- What needs to be done: Only an exact copy of the records below will serve as the answer.

- Input for this task:
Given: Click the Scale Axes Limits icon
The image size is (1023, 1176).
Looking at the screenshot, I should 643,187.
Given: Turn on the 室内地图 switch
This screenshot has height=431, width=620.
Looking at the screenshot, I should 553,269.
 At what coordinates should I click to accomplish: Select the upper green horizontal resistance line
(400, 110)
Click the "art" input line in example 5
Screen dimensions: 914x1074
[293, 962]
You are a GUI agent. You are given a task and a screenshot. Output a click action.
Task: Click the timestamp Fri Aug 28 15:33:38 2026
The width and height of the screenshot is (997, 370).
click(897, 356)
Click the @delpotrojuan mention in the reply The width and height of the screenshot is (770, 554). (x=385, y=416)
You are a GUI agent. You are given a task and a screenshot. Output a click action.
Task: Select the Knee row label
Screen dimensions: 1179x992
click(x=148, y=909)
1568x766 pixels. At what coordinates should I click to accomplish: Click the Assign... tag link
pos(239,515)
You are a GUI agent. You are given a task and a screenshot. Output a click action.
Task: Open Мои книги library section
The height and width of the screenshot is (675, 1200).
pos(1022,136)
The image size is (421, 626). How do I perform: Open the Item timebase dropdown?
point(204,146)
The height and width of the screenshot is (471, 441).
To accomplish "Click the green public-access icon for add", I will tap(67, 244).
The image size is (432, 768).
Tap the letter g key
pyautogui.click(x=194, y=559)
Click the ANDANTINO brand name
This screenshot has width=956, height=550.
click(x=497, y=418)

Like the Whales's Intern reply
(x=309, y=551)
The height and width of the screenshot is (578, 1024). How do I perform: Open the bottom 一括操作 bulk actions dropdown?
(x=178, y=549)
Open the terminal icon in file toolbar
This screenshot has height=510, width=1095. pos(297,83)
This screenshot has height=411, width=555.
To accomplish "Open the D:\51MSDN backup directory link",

- Result of this task:
Given: Click the Scale Axes Limits icon
The image size is (1023, 1176).
Looking at the screenshot, I should 643,187.
Given: Turn on the 室内地图 switch
This screenshot has height=431, width=620.
Looking at the screenshot, I should 553,269.
 At what coordinates should I click to accomplish: Select the upper green horizontal resistance line
(400, 110)
Click the "art" input line in example 5
Screen dimensions: 914x1074
[293, 962]
You are a GUI agent. You are given a task and a screenshot. Output a click action.
Task: Click the timestamp Fri Aug 28 15:33:38 2026
The width and height of the screenshot is (997, 370).
click(897, 356)
Click the @delpotrojuan mention in the reply The width and height of the screenshot is (770, 554). (x=385, y=416)
You are a GUI agent. You are given a task and a screenshot. Output a click action.
Task: Select the Knee row label
Screen dimensions: 1179x992
click(x=148, y=909)
1568x766 pixels. At what coordinates should I click to accomplish: Click the Assign... tag link
pos(239,515)
You are a GUI agent. You are given a task and a screenshot. Output a click action.
Task: Open Мои книги library section
The height and width of the screenshot is (675, 1200).
pos(1022,136)
The image size is (421, 626). How do I perform: Open the Item timebase dropdown?
point(204,146)
The height and width of the screenshot is (471, 441).
To accomplish "Click the green public-access icon for add", I will tap(67, 244).
The image size is (432, 768).
Tap the letter g key
pyautogui.click(x=194, y=559)
Click the ANDANTINO brand name
This screenshot has width=956, height=550.
click(x=497, y=418)

Like the Whales's Intern reply
(x=309, y=551)
The height and width of the screenshot is (578, 1024). How do I perform: Open the bottom 一括操作 bulk actions dropdown?
(x=178, y=549)
Open the terminal icon in file toolbar
This screenshot has height=510, width=1095. pos(297,83)
This screenshot has height=411, width=555.
To accomplish "Open the D:\51MSDN backup directory link",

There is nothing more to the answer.